The seating is easily movable, to provide for intimate groupings and diverse purposes, the signature of a successful drawing room.  There are no stationary to-the-floor upholstered club chairs or Lawson sofas to lower the room's sight lines or confine the occupants to one place.  This is appealling to me because we have also furnished our (much smaller and far less grand) drawing room at Darlington House in a similar manner, with no fully upholstered seating.  While I don't object to entirely upholstered chairs and sofas, I prefer them in more intimate rooms devoted to cozier pursuits;
Most of the furniture is painted, rather than stained and varnished.  Painted furniture is most pleasing in drawing rooms, I believe, as it is pretty and less serious-looking than brown wood furniture, which is more appropriate in dining rooms and libraries.  Much of the seating in our drawing room at Darlington is also painted, but--unlike the Saloon at Avenue House--ours is mostly Louis XVI, with only a smattering of Sir Albert's English Regency;
There are large, plate-glass mirrors over the fireplace and between the windows.  I have a weakness for mirrors in rooms, and large ones in particular when the room's proportions allow for them.  Mirrors, when used such as Sir Albert does, lend a light and fresh appearance to the rooms in which they hang;
The floor is covered with a large, single-color, velvet carpet, providing a unifying and visually serene base for the furniture.  I think that there is a tendency today to believe carpets should have some pattern in them, to create "visual interest" (another much over-used expression) in rooms and to avoid the dreaded broadloom "wall-to-wall" carpet look of the 1960s and 70s.  It is noteworthy that our forebears had other views, as pieced carpets such as Sir Albert's were quite expensive and luxurious in their day, bearing little resemblance, when examined closely, to the more modern and degraded versions for sale in today's big-box retailers;
The curtains are plain and unfussified, with neither swags nor jabots.  My only complaint with them is that I wish the valances had been placed a foot higher on the wall, above the windows, rather than hanging down over them.  As in Canon Valpy's drawing room, my first and previous "Reggie's Rooms" subject, Sir Albert's curtains lack any extraneous upholsterer's tricks, relying on the beauty of their materials rather than bows or gimgracks.

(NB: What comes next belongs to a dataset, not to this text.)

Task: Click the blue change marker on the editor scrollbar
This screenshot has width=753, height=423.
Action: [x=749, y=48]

But it was nearly 10 years later when I first came across this earlier photograph of the same room that I truly came to appreciate what Sir Albert had wrought at Avenue House.  And how fortunate we are that Country Life chronicled the Saloon's transformation from an under-furnished, almost raw, and obviously only-recently-moved-into space into the beautiful swan that it became over the twelve years of Sir Albert's careful attention.  It is in examining, comparing, and studying these two photographs that we come to fully appreciate Sir Albert's academically grounded genius.  (It also appears that the curtains faded considerably in the period between when these photographs were taken.)

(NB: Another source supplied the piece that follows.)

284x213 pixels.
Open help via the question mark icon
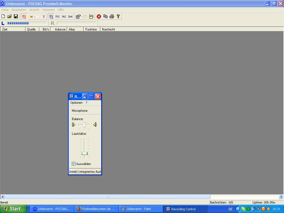coord(118,17)
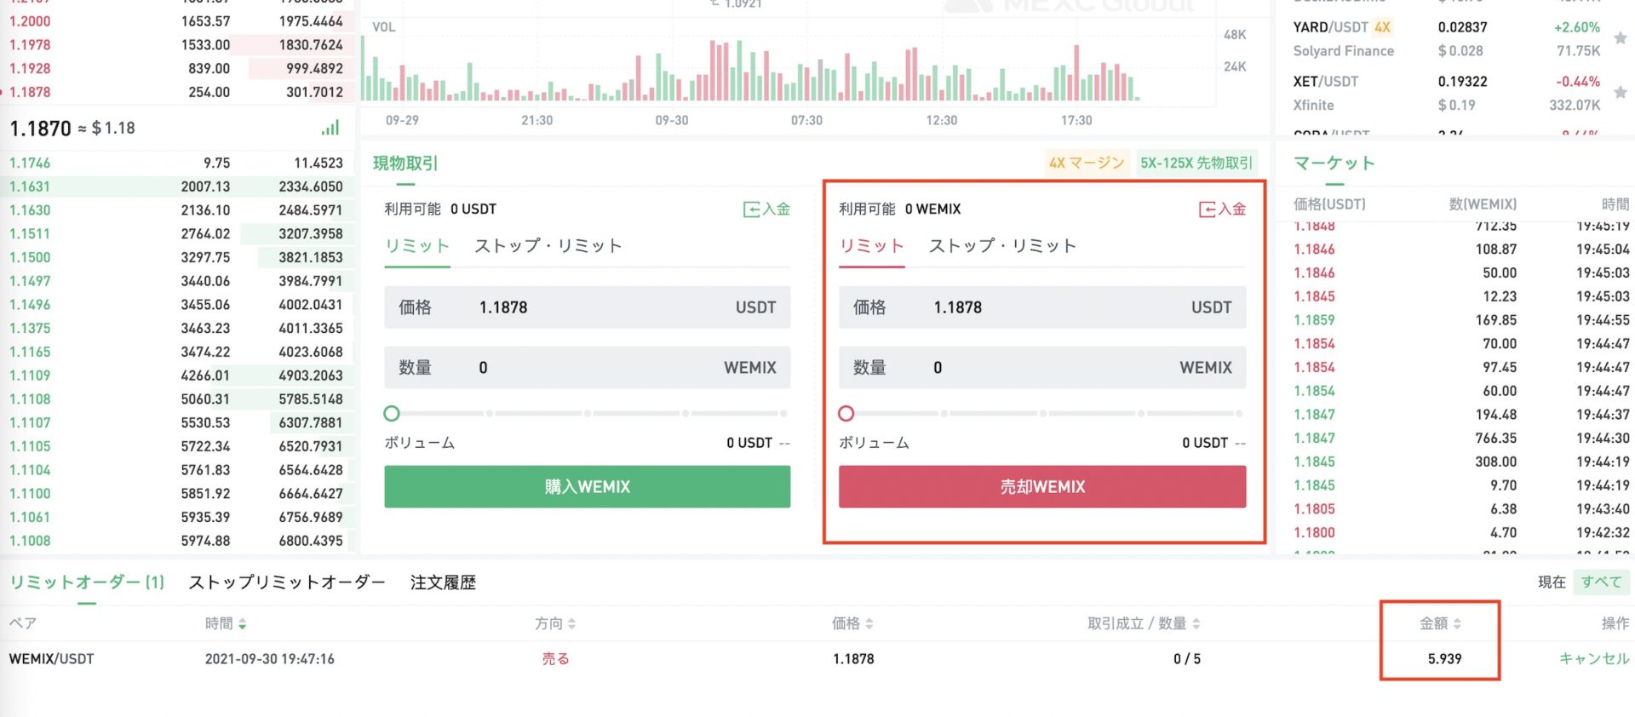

Almost all of the rooms we see today in books and magazines (and now on the blogs) are presented as fully realized and "done," giving no indication of the thought, effort, and consideration that went into creating them.  Seeing a room's transformation over time, as we do here with the Saloon,  is a rarity and a treat, and something of great interest to those of us who enjoy the pleasures (and dare I say "process") of interior decoration.  What else would explain the enduring popularity of the "Before and After"--or, as Boy and I call them, the "During and Done"--issues of the often odious Architectural Digest magazine?

I believe that the Saloon at Avenue House is a room that merits careful study and has much to teach us today regarding placement, proportion, symmetry, and purpose.  It is one of my most-admired interiors and has been one of the inspirations for the furnishing of our more modest drawing room at Darlington House.